═══ Entries supplied ═══

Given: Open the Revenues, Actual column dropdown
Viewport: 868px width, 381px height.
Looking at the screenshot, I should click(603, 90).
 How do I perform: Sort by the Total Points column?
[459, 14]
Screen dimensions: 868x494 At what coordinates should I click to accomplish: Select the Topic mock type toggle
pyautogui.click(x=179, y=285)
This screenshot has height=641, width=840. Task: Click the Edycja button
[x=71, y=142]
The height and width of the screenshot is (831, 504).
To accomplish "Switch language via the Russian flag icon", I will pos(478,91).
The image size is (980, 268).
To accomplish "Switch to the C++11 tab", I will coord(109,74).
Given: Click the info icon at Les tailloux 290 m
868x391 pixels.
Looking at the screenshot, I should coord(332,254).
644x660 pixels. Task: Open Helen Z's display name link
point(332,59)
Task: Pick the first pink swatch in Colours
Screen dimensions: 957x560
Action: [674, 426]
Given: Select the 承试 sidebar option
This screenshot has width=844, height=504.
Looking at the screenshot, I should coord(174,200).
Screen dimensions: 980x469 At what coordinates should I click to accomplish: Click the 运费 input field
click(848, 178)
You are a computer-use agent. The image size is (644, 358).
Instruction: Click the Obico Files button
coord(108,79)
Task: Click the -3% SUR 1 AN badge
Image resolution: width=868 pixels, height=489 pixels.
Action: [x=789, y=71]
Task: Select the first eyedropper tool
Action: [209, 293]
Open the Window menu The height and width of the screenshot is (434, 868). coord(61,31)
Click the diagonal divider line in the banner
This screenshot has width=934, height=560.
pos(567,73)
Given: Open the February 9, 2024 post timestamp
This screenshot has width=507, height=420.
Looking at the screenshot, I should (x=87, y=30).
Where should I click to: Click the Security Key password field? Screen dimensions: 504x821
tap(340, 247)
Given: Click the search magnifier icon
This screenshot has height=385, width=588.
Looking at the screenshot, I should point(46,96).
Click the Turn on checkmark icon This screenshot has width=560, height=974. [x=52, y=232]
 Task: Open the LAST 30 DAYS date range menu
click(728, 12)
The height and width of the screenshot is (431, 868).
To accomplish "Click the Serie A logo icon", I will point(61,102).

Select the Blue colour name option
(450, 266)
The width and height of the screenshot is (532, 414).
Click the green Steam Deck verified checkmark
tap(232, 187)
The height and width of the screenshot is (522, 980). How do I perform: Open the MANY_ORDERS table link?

═══

_Work required_. Render every line of the records above as a Markdown table with two columns, Row for the line's number and Line for its text. Skip blank lines.

_Reply to the task_.
| Row | Line |
|---|---|
| 1 | Given: Open the Revenues, Actual column dropdown |
| 2 | Viewport: 868px width, 381px height. |
| 3 | Looking at the screenshot, I should click(603, 90). |
| 4 |  How do I perform: Sort by the Total Points column? |
| 5 | [459, 14] |
| 6 | Screen dimensions: 868x494 At what coordinates should I click to accomplish: Select the Topic mock type toggle |
| 7 | pyautogui.click(x=179, y=285) |
| 8 | This screenshot has height=641, width=840. Task: Click the Edycja button |
| 9 | [x=71, y=142] |
| 10 | The height and width of the screenshot is (831, 504). |
| 11 | To accomplish "Switch language via the Russian flag icon", I will pos(478,91). |
| 12 | The image size is (980, 268). |
| 13 | To accomplish "Switch to the C++11 tab", I will coord(109,74). |
| 14 | Given: Click the info icon at Les tailloux 290 m |
| 15 | 868x391 pixels. |
| 16 | Looking at the screenshot, I should coord(332,254). |
| 17 | 644x660 pixels. Task: Open Helen Z's display name link |
| 18 | point(332,59) |
| 19 | Task: Pick the first pink swatch in Colours |
| 20 | Screen dimensions: 957x560 |
| 21 | Action: [674, 426] |
| 22 | Given: Select the 承试 sidebar option |
| 23 | This screenshot has width=844, height=504. |
| 24 | Looking at the screenshot, I should coord(174,200). |
| 25 | Screen dimensions: 980x469 At what coordinates should I click to accomplish: Click the 运费 input field |
| 26 | click(848, 178) |
| 27 | You are a computer-use agent. The image size is (644, 358). |
| 28 | Instruction: Click the Obico Files button |
| 29 | coord(108,79) |
| 30 | Task: Click the -3% SUR 1 AN badge |
| 31 | Image resolution: width=868 pixels, height=489 pixels. |
| 32 | Action: [x=789, y=71] |
| 33 | Task: Select the first eyedropper tool |
| 34 | Action: [209, 293] |
| 35 | Open the Window menu The height and width of the screenshot is (434, 868). coord(61,31) |
| 36 | Click the diagonal divider line in the banner |
| 37 | This screenshot has width=934, height=560. |
| 38 | pos(567,73) |
| 39 | Given: Open the February 9, 2024 post timestamp |
| 40 | This screenshot has width=507, height=420. |
| 41 | Looking at the screenshot, I should (x=87, y=30). |
| 42 | Where should I click to: Click the Security Key password field? Screen dimensions: 504x821 |
| 43 | tap(340, 247) |
| 44 | Given: Click the search magnifier icon |
| 45 | This screenshot has height=385, width=588. |
| 46 | Looking at the screenshot, I should point(46,96). |
| 47 | Click the Turn on checkmark icon This screenshot has width=560, height=974. [x=52, y=232] |
| 48 |  Task: Open the LAST 30 DAYS date range menu |
| 49 | click(728, 12) |
| 50 | The height and width of the screenshot is (431, 868). |
| 51 | To accomplish "Click the Serie A logo icon", I will point(61,102). |
| 52 | Select the Blue colour name option |
| 53 | (450, 266) |
| 54 | The width and height of the screenshot is (532, 414). |
| 55 | Click the green Steam Deck verified checkmark |
| 56 | tap(232, 187) |
| 57 | The height and width of the screenshot is (522, 980). How do I perform: Open the MANY_ORDERS table link? |